Sweet Songs of Spring

Education professor Julia Plummer is an avid birder with a passion for birdsong.

Julia Plummer recording birdsong, courtesy

 

Julia Plummer's favorite birdsong is a chorus of long-tailed ducks. “The first time I heard a raft of male long-tailed ducks all calling out together, I was like, Oh wow, I’ve never heard anything like this,” she says. “The sound is so beautiful, so musical.”

Plummer, a professor of science education, began birding in 2013. Soon after she started going on early morning walks at Penn State’s Shaver’s Creek Environmental Center during migration season, she was hooked. Particularly by the variety of birdsong. “Someone would say, ‘Oh, there’s a black-throated green warbler singing,’ and I’m like, ‘I can’t even pick that out.’ I just got more and more interested in identifying bird calls and birdsong,” she says.

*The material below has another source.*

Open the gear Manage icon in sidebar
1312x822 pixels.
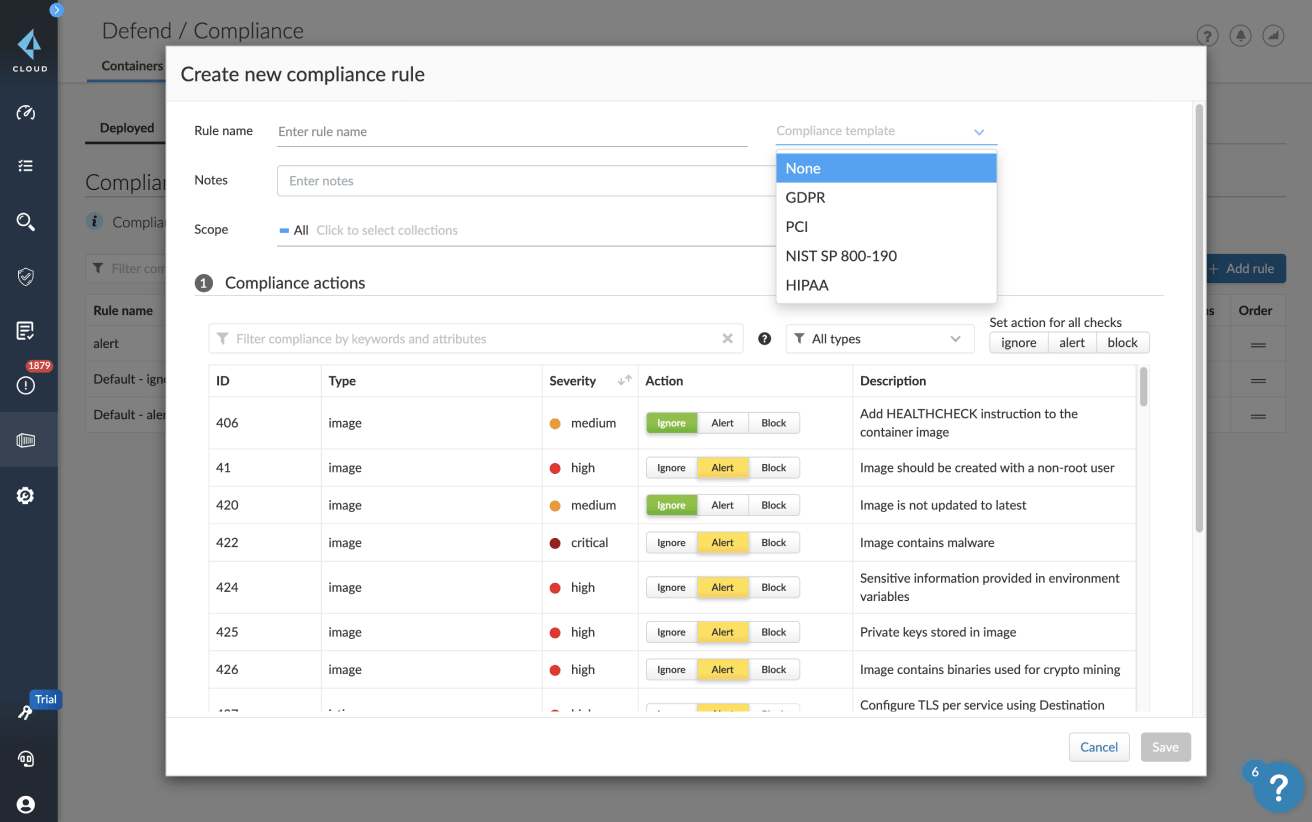(x=26, y=495)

Plummer downloaded a couple of apps on her phone and bought a simple handheld audio recorder to take with her on her walks. That was in 2014; a decade later, she has recorded the songs of close to 400 birds (she eventually upgraded to a more sophisticated recording system) and she can identify around 200 of those by ear while out in the field. She tracks her observations on eBird, a site managed by the Cornell Lab of Ornithology, which houses more than 100 million bird sightings contributed by birders all over the world.

photo of a duck in waterBeing that her passion is birdsong, she opts for more quiet, less frequented spaces where she hopes to record birds she’s never heard before or that she hasn’t recorded very often. There are plenty of birdsongs and calls that Plummer hasn’t yet heard and so many she still wants to hear. But top of her list is the call of the American goshawk—an extremely rare species of hawk she has yet to encounter.